06/01/2015

La terre éphémère

Une île entre deux pays. Une terre éphémère, apparue le temps d'un été, comme tous les étés, sur le fleuve Inguri, frontière entre la Géorgie et sa république séparatiste l'Abkhazie, protégée de Moscou. Un grand-père et sa petite-fille viennent prendre possession de ce terrain. On sent que le vieux bonhomme a l'habitude des lieux. il commence à construire la cabane qui va les abriter et qui bientôt disparaîtra au milieu des grands pieds de maïs. Puis il retourne la terre, trace les sillons sur lesquels va pousser le maïs. Gestes simples du paysan, économie de parole, "La terre éphémère" du cinéaste géorgien George Ovachvili est un film très épuré. Bruit de l'eau et sons de la nature perturbés de temps à autre par les moteurs des bateaux des gardes-frontières des deux camps qui patrouillent sur le fleuve à la recherche de rebelles. Il est vrai que cette île se trouve sur cette frontière, sa tranquillité n'y est qu'apparente. Le conflit entre les deux pays va s'introduire dans ce monde clos, un soldat blessé de l'autre camp, va y chercher refuge, blessé, il sera soigné par le grand-père qui le cachera un temps au coeur du maïs. Mais bientôt une autre menace se profile. Une course contre la montre débute pour récolter à temps les épis de maïs avant que tout ne soit recouvert par la soudaine montée de l'eau du fleuve de retour dans son lit.

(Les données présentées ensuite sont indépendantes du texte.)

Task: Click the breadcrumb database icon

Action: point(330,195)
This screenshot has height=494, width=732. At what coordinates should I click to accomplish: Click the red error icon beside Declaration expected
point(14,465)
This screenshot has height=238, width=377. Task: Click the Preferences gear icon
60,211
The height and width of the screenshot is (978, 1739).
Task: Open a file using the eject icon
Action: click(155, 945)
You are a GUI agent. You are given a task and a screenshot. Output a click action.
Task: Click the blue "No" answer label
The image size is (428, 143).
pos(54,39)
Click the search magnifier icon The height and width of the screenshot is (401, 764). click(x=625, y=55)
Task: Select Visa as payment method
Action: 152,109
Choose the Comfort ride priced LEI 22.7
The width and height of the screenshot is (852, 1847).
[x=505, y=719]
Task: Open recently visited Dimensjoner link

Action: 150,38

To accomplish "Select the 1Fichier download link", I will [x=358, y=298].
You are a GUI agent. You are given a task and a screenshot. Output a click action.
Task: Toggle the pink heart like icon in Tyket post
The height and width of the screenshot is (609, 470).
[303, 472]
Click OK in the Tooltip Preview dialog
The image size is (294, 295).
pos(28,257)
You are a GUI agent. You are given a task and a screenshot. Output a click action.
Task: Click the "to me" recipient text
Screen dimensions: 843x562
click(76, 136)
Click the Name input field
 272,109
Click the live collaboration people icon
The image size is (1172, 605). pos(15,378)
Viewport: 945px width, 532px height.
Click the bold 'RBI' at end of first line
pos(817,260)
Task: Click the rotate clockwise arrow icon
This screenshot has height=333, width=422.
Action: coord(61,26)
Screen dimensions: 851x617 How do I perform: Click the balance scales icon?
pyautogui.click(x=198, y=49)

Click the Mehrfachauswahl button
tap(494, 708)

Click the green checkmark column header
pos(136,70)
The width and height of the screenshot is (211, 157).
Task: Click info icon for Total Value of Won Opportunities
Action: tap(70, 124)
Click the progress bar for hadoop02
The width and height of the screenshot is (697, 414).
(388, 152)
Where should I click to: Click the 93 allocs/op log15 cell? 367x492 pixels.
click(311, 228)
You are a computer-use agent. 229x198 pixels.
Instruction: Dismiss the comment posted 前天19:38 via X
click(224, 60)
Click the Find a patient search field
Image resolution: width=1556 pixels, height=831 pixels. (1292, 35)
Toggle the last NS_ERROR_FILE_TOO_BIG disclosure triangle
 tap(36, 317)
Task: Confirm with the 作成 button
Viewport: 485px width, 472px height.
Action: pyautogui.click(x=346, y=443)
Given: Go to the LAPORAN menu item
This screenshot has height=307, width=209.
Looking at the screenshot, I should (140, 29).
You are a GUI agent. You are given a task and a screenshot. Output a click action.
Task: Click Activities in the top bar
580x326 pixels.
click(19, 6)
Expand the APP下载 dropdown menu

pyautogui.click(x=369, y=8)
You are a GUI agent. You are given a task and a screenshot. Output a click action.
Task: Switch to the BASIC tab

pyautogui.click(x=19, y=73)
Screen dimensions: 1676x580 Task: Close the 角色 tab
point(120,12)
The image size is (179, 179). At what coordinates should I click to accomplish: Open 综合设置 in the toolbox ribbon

Un film magnifique rythmé par l'eau, le temps qui s'écoule d'abord lentement puis change de tempo à l'approche du retour de l'eau, plus les tensions géopolitiques qui peuvent tout faire basculer et que l'on perçoit dans le regard toujours un peu inquiet du grand-père.
Ce film a obtenu le Grand Prix et le Prix de la critique du Festival international du cinéma méditerranéen de Montpellier (Cinémed).